No one is more aware of animals’ almost superhuman healing powers than me. I have loved cats for most of my life and, nine years ago, forged a bond with one particular feline, an injured street cat that I named Bob. I was at a particularly low ebb at the time, recovering from addiction and a period of homelessness. After taking him in and nursing him back to health, Bob gave me the direction, the sense of purpose, the responsibility, the love and – perhaps most of all – the hope I needed to set my life back on track. He saved my life, in many ways. Around the UK – and the world – other animals are doing the same every day, many of them as part of a growing number of charities raising awareness of the magic of animal therapy.

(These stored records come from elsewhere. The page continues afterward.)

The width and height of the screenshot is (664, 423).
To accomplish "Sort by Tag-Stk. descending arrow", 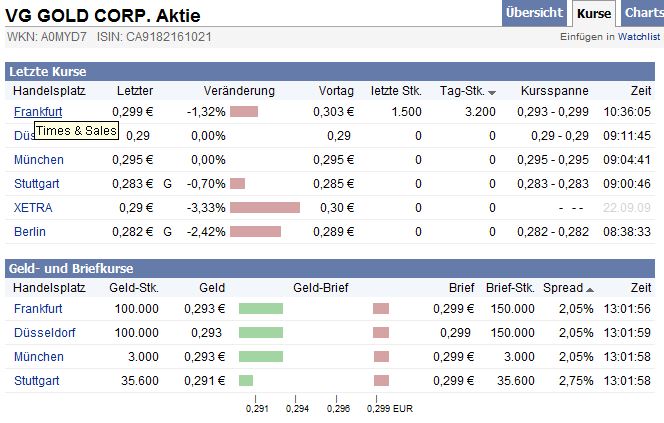I will click(492, 92).
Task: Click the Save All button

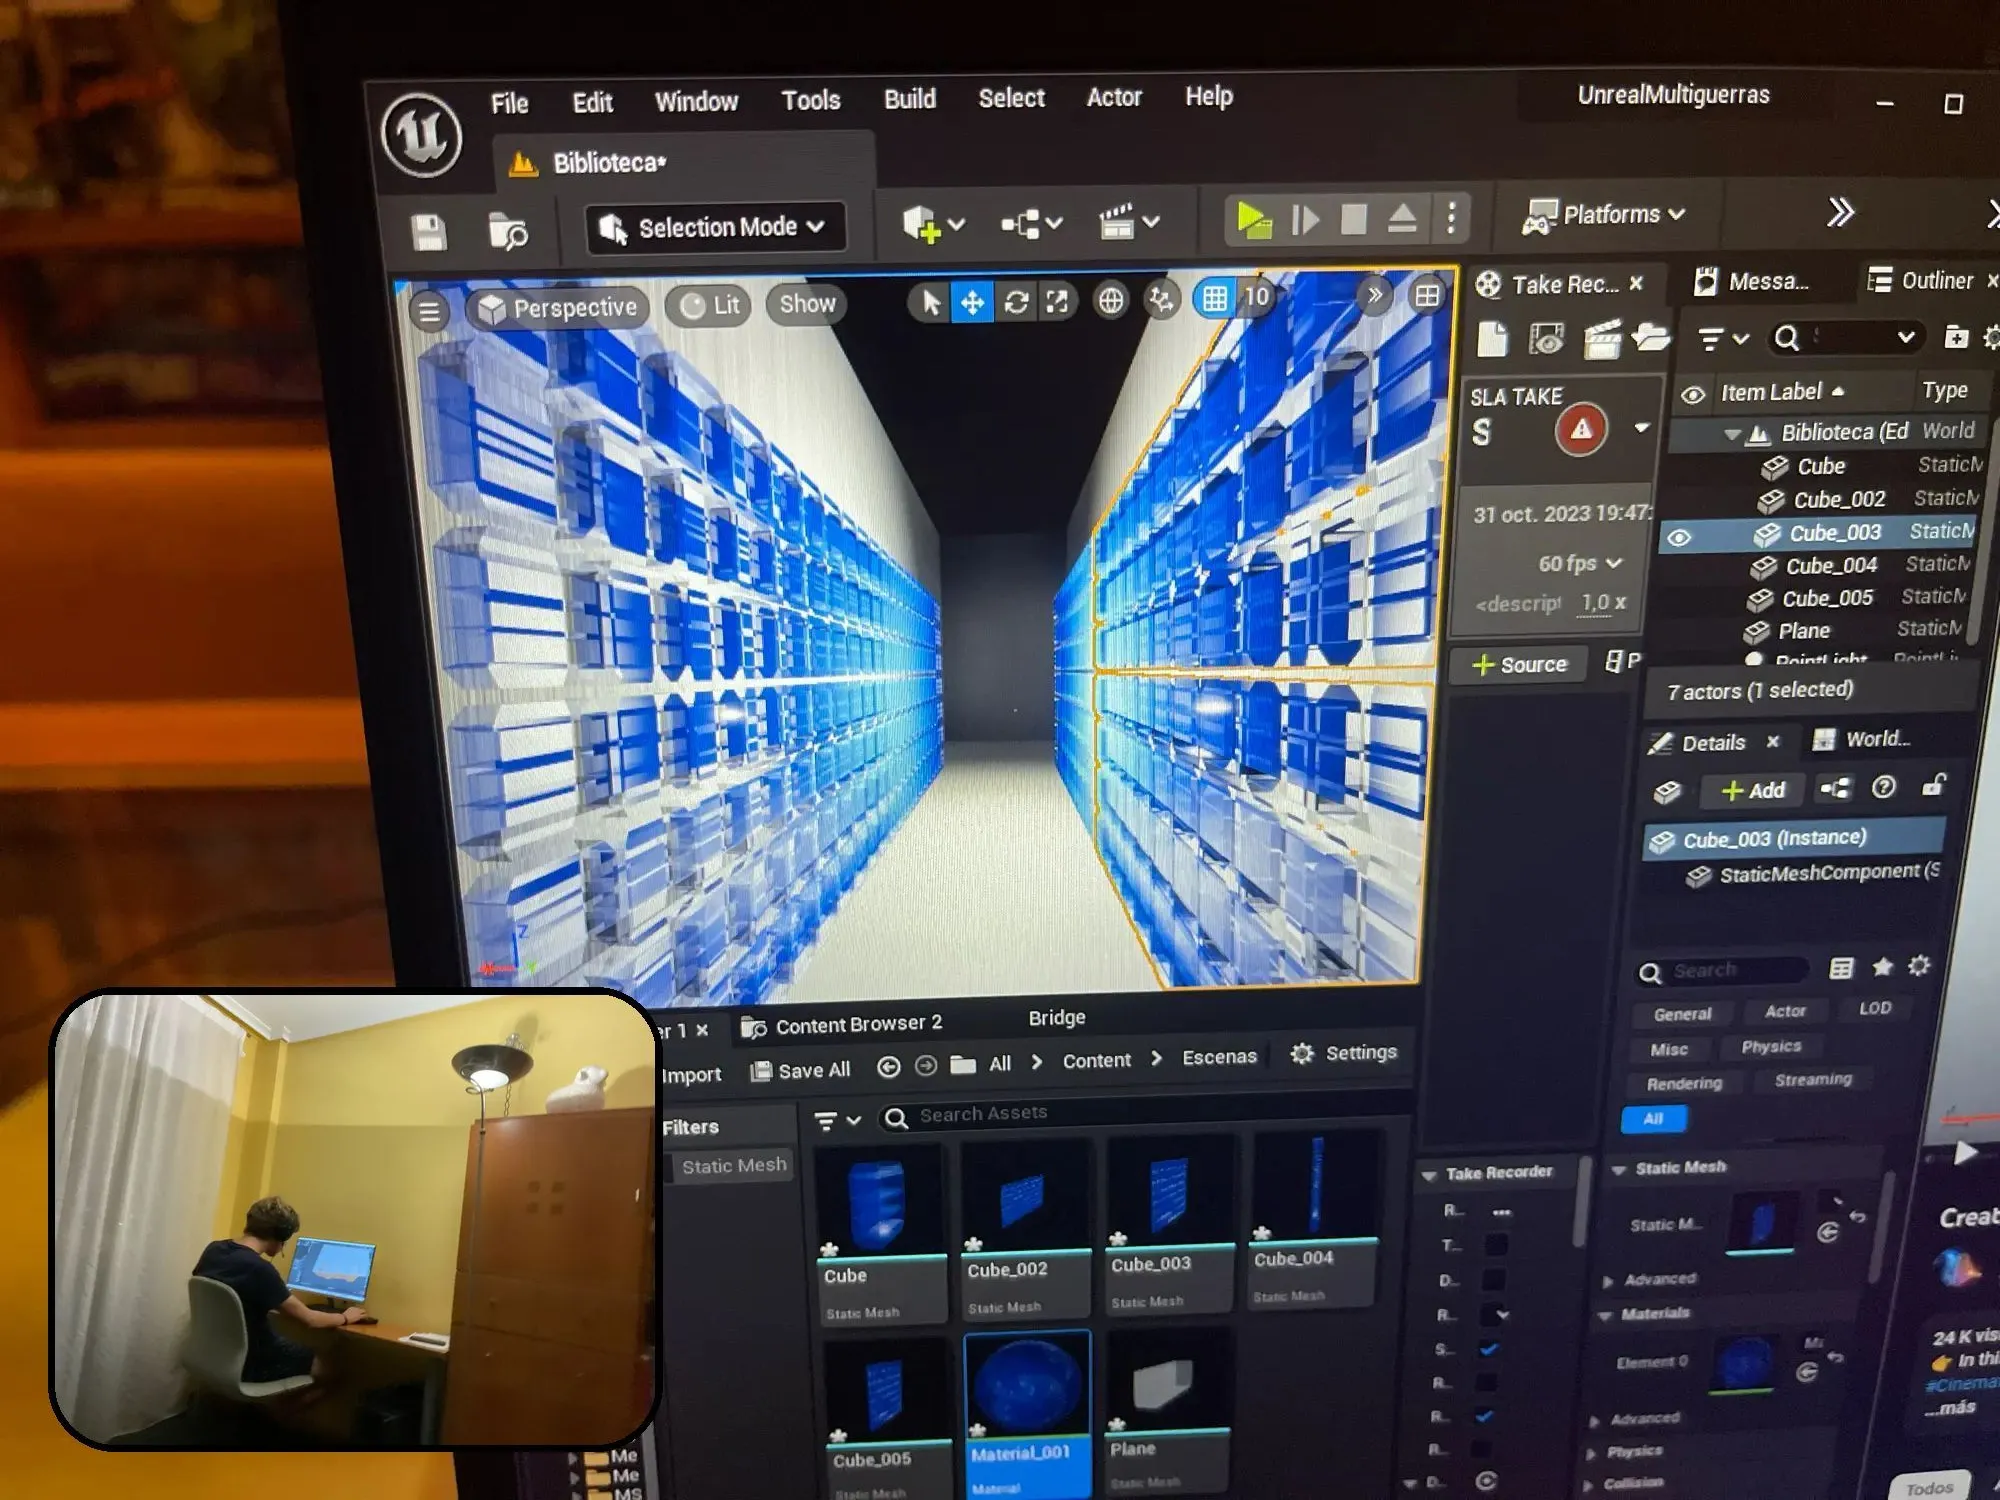Action: 800,1070
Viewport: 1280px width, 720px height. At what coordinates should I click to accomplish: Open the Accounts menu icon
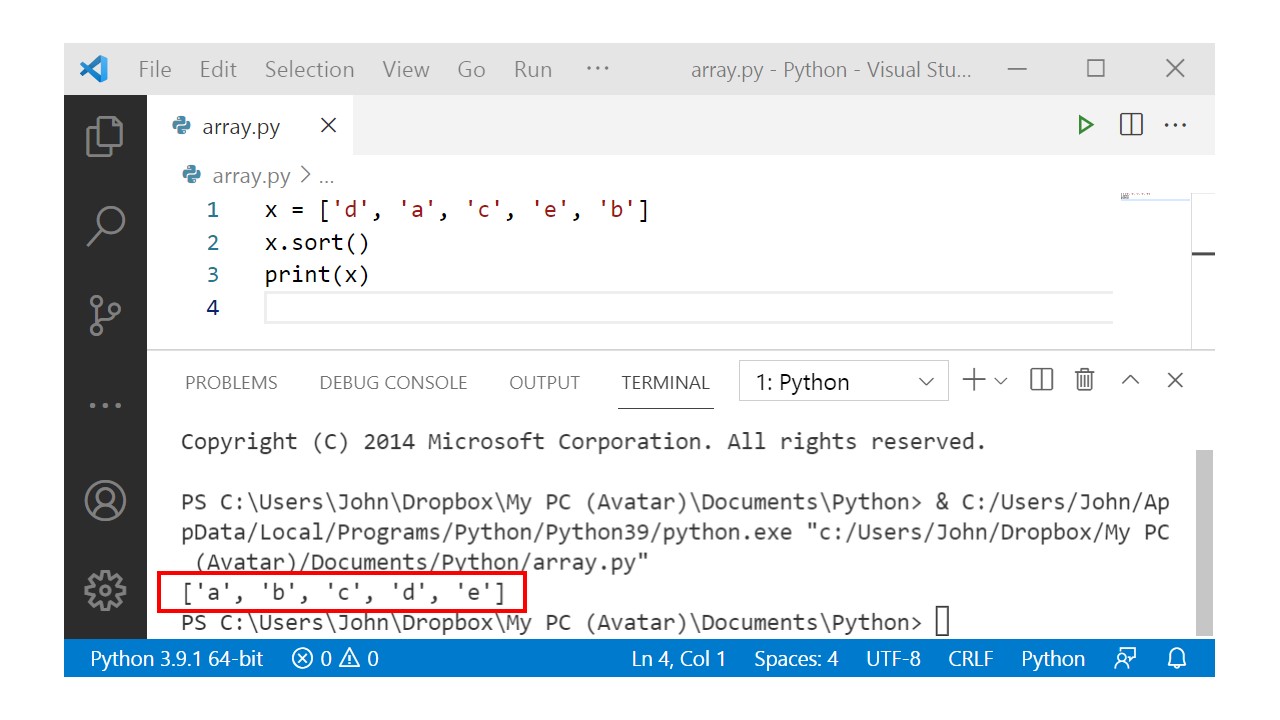105,500
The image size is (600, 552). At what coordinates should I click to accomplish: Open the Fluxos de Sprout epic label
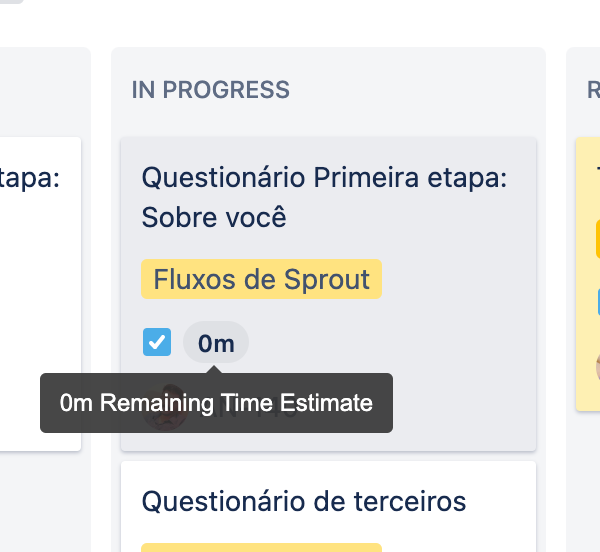(261, 279)
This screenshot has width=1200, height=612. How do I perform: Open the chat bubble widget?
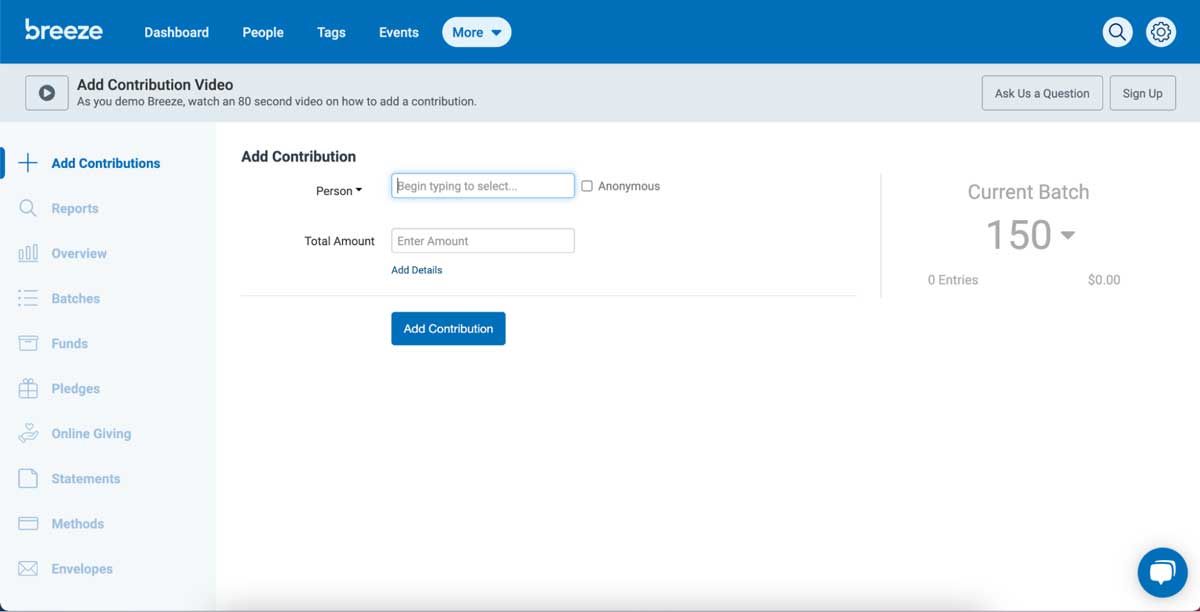click(1162, 572)
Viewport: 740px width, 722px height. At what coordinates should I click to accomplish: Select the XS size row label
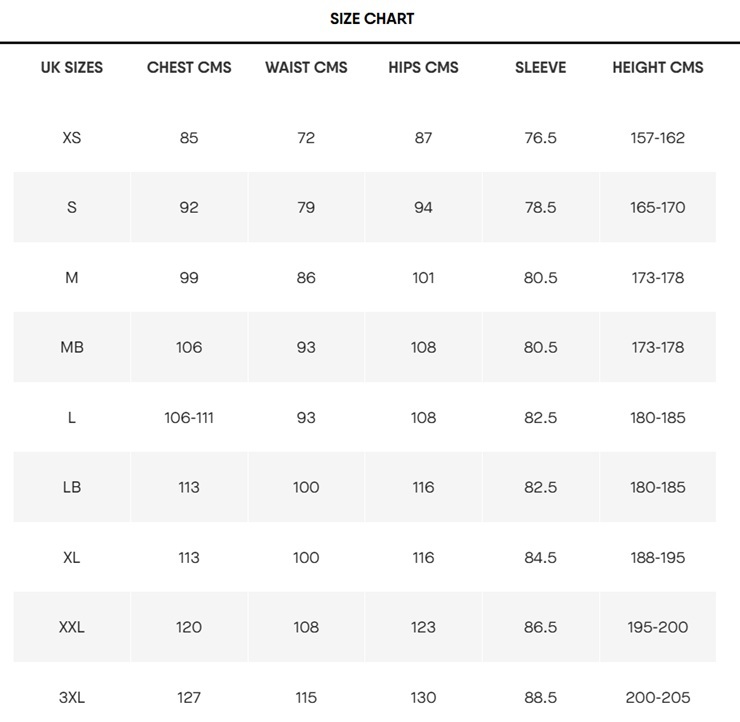click(x=72, y=138)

Bob and I, for instance, have raised funds for the Ebony Horse Club in London, where underprivileged children benefit from interacting with and riding ponies. Bob and I have visited their centre (pictured, bottom) and seen, at first hand, the amazing work they do. By exposing children from some of the toughest estates in south London to horses, they give them life skills and a sense of well-being that they simply wouldn’t get in their home environments. Children learn not just to ride horses but to clear out stables, to interact with other children and to generally improve their social skills. It’s a wonderful place.
These amazing charities also use animals for another vital cause, one that Bob and I have tried to promote – literacy
While the Ebony Horse Club focuses on young people, a similar charity, the Elisabeth Svendsen Trust, takes donkeys rather than ponies into residential care homes and hospices across the UK to brighten the days of people at the other end of life.